What the exercise asks: Read through the lines below and copy the ones holding the string "hamburger".

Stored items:
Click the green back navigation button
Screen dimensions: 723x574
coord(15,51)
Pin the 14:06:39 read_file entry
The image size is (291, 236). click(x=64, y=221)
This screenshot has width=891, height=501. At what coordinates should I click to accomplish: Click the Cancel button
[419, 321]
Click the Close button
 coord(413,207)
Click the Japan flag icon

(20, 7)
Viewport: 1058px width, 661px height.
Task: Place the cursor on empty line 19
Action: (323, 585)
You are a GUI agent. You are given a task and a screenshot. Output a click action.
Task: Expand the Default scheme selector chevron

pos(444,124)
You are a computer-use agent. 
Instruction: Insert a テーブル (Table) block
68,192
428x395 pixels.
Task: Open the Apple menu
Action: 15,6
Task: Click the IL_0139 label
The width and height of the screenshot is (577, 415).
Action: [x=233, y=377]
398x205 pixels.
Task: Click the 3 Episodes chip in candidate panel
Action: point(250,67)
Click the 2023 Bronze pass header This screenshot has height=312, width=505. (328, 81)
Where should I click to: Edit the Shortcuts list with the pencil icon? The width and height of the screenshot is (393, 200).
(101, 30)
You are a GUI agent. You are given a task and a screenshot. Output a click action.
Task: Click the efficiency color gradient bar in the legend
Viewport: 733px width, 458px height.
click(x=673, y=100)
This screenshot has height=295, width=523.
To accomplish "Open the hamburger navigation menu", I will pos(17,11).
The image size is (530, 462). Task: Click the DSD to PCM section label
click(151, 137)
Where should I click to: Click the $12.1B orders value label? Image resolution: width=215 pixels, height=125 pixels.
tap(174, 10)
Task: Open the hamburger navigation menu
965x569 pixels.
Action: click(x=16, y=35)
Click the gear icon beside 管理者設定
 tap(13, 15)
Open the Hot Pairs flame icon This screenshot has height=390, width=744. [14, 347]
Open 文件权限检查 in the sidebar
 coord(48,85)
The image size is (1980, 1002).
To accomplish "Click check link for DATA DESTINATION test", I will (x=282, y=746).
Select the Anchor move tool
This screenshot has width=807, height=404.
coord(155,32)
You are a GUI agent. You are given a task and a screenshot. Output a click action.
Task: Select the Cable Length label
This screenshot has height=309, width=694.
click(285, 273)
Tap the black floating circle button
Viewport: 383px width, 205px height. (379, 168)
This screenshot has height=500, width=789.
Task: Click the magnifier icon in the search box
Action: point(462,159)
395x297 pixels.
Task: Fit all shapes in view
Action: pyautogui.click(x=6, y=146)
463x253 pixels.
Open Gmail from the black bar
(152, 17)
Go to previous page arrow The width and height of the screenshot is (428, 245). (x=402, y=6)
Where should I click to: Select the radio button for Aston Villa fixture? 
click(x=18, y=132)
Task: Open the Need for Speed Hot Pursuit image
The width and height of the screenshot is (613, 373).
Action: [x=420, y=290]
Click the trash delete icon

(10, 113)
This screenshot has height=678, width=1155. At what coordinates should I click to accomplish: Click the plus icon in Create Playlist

Your response:
To accomplish "Open the hamburger navigation menu", I will pos(17,11).
Task: Open the hamburger navigation menu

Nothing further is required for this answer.